Jeunes ou moins jeunes, riches ou pauvres, tous ont de près ou de loin été touchés par les trois jours de violences sanglantes à Bombay. Et alors que la vie reprend doucement son cours, les psychiatres craignent que les blessures mentales ne soient longues à guérir.

Yusuf Abdulla Matcheswalla compare le traumatisme des habitants de Bombay qui ont vu leurs concitoyens tomber sous le feu d'armes automatiques ou dans l'explosion de grenades à celui de soldats de retour du front.

«J'ai aidé après le tsunami (en Asie en 2004), après des tremblements de terre et des explosions de bombes», raconte le médecin, qui tient un centre de soutien psychologique dans trois hôpitaux de la ville. «Mais là, c'était comme une situation de guerre».

«Beaucoup de ceux qui étaient là et qui ont été sauvés sont sujets à des paniques» subites, poursuit-il. «Au moindre son, ils sont bouleversés et prennent peur. Ils ne dorment pas, ne mangent pas, ont des nausées et vomissent».

Les jeunes enfants sont parmi les plus affectés, souligne son collègue Ali Akbar Gabhrani. De nombreux jeunes n'avaient jusqu'ici qu'une expérience «virtuelle» de la violence, explique cet autre médecin. Ils ne l'avaient vu qu'à travers le prisme de leurs consoles de jeux video.

Là, «ils ont vu et entendu ce terrorisme à la télévision et maintenant ils comprennent que ça peut arriver dans la vraie vie», poursuit-il.

Depuis la semaine dernière, la télévision indienne passe en boucle des images des attaques. Les femmes au foyer aussi, qui ont parfois passé des journées entières avec pour seule compagnie les journaux télévisés, sont traumatisées.

«Elles ont la télévision allumée toute la journée et s'inquiètent pour leurs maris, leurs fils, leurs filles mais n'ont rien pour évacuer leur anxiété», explique Ali Akbar Gabhrani. «Elles se sentent impuissantes».

Au total 188 personnes ont trouvé la mort dans les tueries de Bombay, entre mercredi soir et samedi dernier, selon le plus récent bilan officiel. Au moins 313 autres ont été blessées.

Ces blessés sont encore souvent à l'hôpital sous calmants après de lourdes opérations.
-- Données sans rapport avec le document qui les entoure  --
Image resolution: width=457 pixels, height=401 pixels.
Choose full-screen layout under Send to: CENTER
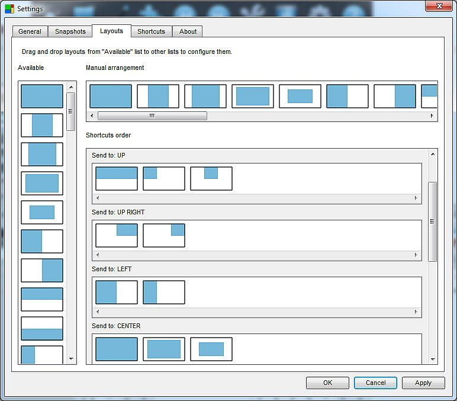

Mais les traumatismes psychiques risquent aussi de se développer à mesure qu'ils récupèreront, estime le docteur Yusuf Abdulla Matcheswalla.

Selon Mangala Megharaj, thérapeute qui utilise le yoga pour traiter ses patients au Sir Jamsetjee Jejeebhoy (J.J.) Hospital, certains revivent déjà le drame.

«La nuit, ils rêvent de gens qui leur tirent dessus, de choses comme ça. Et ils crient juste "à l'aide, à l'aide"», a-t-elle confié à AFP TV.

Psychiatres et psychologues craignent aussi des troubles post-traumatiques liés au stress chez ceux qui ne viendraient pas chercher de l'aide. Certains sont effrayés à l'idée de sortir de chez eux, d'autres souffrent de crises de panique ou de dépression, expliquent-ils.

«Ils ont besoin d'une aide professionnelle», souligne Yusuf Abdulla Matcheswalla.

Les médecins estiment avoir assez de ressources pour faire face. Un centre psychologique d'appoint devrait notamment être installé dans la grande gare de Chhatrapati Shivaji, l'une des premières cibles des assaillants.

Mais l'importance de parler de leurs sensations négatives, de ne pas les laisser prendre le dessus, doit être comprise par la population.

«Il faut accepter ce qui s'est passé. Maintenant c'est fini et la peur est partie. Les gens doivent comprendre qu'ils ne sont pas les seuls à ressentir cela», souligne le docteur Ali Akbar Gabhrani.